James K. Boyce and Léonce Ndikumana

This is part 4 of a five-part series, drawn from Political Economy Research Institute (PERI) working paper No. 361, “Strategies for Addressing Capital Flight,” by James K. Boyce and Léonce Ndikumana, available here. The paper is forthcoming in Capital Flight from Africa: Causes, Effects and Policy Issues, S.I. Ajayi, and Leonce Ndikumana, eds. (Oxford University Press, 2014), accessible here.

Illicitly acquired wealth that has been transferred abroad can be recovered and repatriated via the legal process known as “stolen asset recovery.” In the period from 1995 to 2010, approximately $5 billion was recovered and repatriated in this manner worldwide. Although this is a modest amount compared to the total magnitude of capital flight and illicit wealth, the sums involved are by no means inconsequential for the authorities who have successfully recovered stolen assets. For example, Switzerland has repatriated to Nigeria $700 million of assets held in Swiss bank accounts by former military ruler Sani Abacha and his family.

The importance of stolen asset recovery efforts go beyond the amounts successfully recovered. These efforts can have a demonstration effect, acting as a deterrent against future capital flight. They may encourage voluntary repatriation of some flight capital, and even payment of attendant tax penalties, if this alternative comes to be seen as preferable to the outright seizure and forfeiture of the entire amount of assets in question. Similarly, the “naming and shaming” that accompanies asset recovery can have a deterrent effect on banks and other institutions that collaborate in the illicit transfer and sequestration of stolen funds.

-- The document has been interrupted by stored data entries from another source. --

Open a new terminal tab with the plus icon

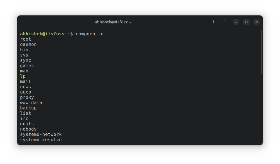(x=213, y=22)
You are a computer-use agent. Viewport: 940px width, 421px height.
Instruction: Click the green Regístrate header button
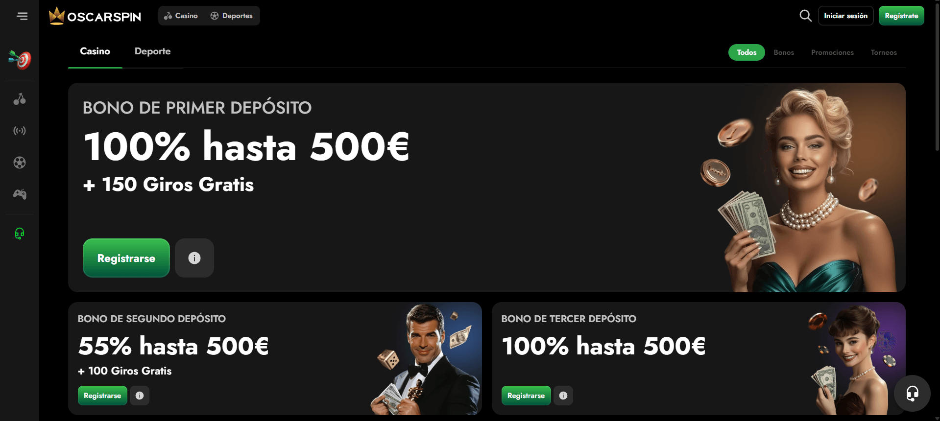[x=901, y=16]
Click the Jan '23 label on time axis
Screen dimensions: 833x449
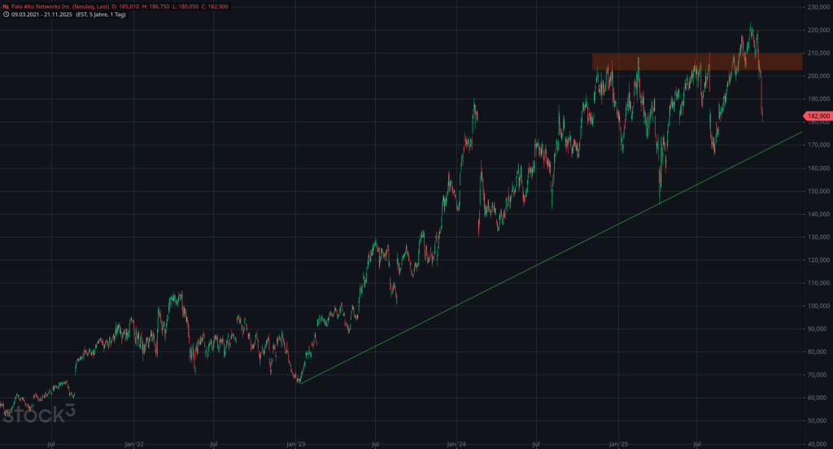(x=295, y=445)
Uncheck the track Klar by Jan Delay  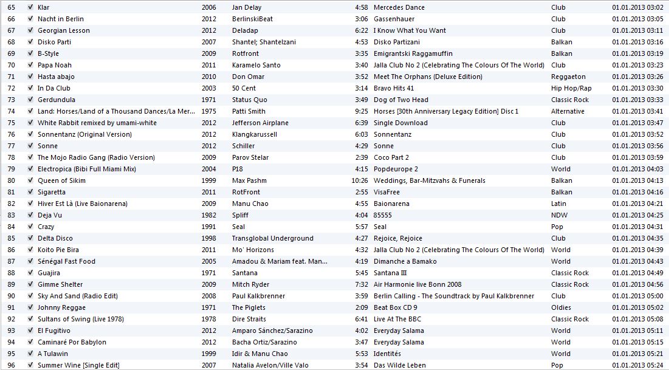(30, 7)
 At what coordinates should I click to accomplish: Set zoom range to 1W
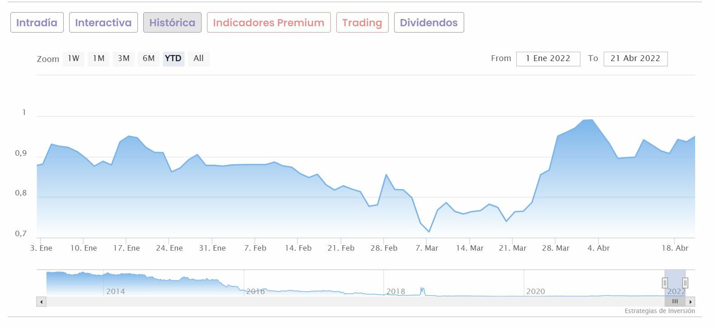74,58
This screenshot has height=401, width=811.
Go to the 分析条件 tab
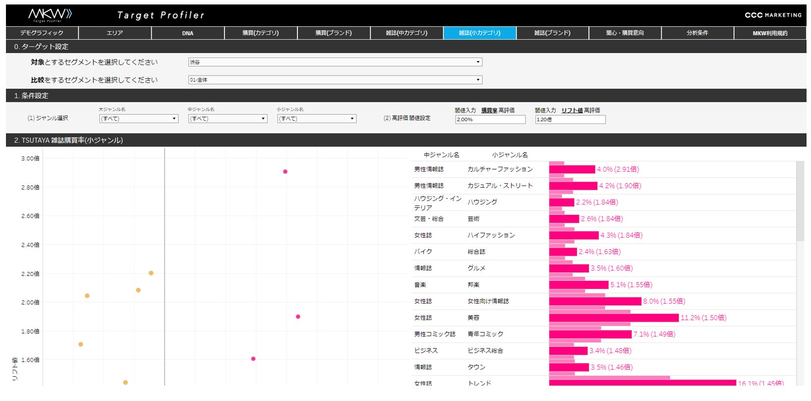point(697,33)
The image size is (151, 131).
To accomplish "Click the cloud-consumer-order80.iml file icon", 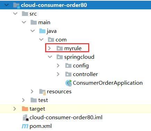I will tap(25, 118).
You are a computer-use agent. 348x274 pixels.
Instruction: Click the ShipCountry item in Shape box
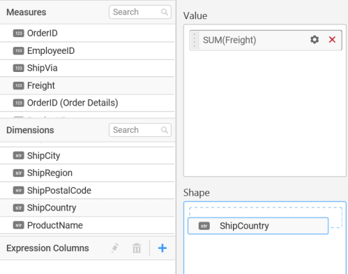[x=258, y=226]
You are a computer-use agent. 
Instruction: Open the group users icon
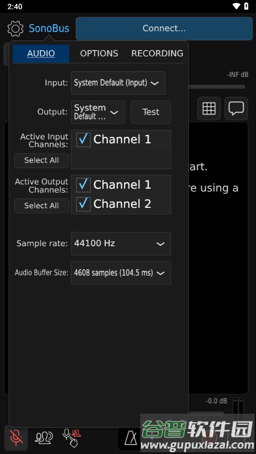44,438
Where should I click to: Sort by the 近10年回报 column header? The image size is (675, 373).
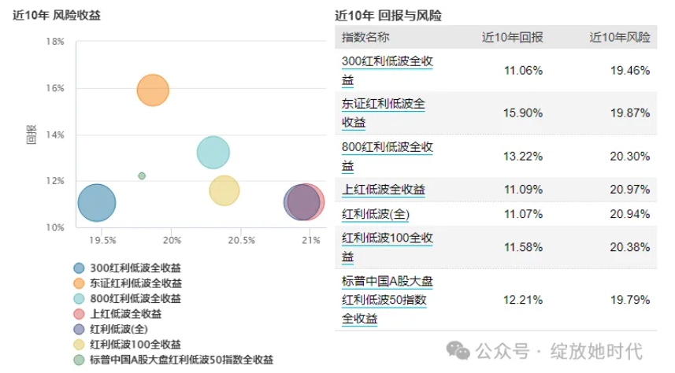coord(512,37)
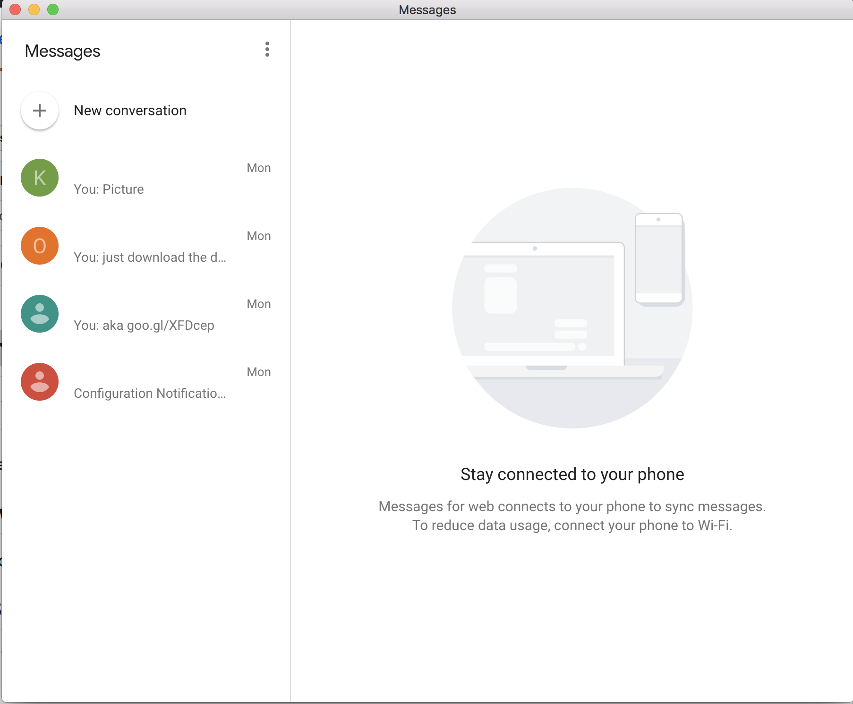Open conversation containing goo.gl/XFDcep link
853x704 pixels.
[144, 326]
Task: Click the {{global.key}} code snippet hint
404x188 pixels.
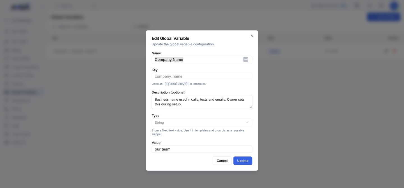Action: [x=176, y=84]
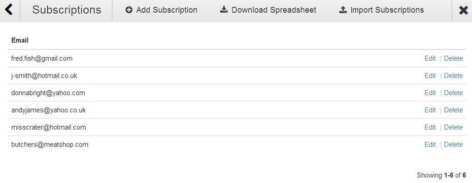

In the past two decades, the international community has taken major steps to build an institutional infrastructure that can assist African countries in efforts to recover stolen assets. The United Nations Convention against Corruption (UNCAC) of 2003, which has been ratified by 165 parties (individual governments and international bodies such as the European Union), includes articles on asset recovery and on bilateral cooperation under the rubric of mutual legal assistance (MLA). The Stolen Asset Recovery Initiative (StAR), launched by the United Nations Office on Drugs and Crime (UNODC) and the World Bank in 2007, provides technical advice and serves as a forum for sharing best practices in the identification and tracing of stolen wealth, asset seizure and confiscation, and procedures for enlisting international cooperation, including MLA. The International Centre for Asset Recovery (ICAR), established at the Basel Institute for Governance in 2008, works with governments to strengthen capacities in financial investigation, asset tracing, and international cooperation related to cases of corruption and money laundering.

Many countries have established Financial Intelligence Units (FIUs) to investigate transactions related to criminal activity. Anti-money laundering legislation in many countries requires banks and other financial institutions to file reports on suspicious transactions and activities with the FIUs in their jurisdictions. National FIUs can share this and other information with each other through the Egmont Group, an international network that takes its name from the Egmont Palace in Brussels, Belgium, where the FIU network was established at a meeting in 1995.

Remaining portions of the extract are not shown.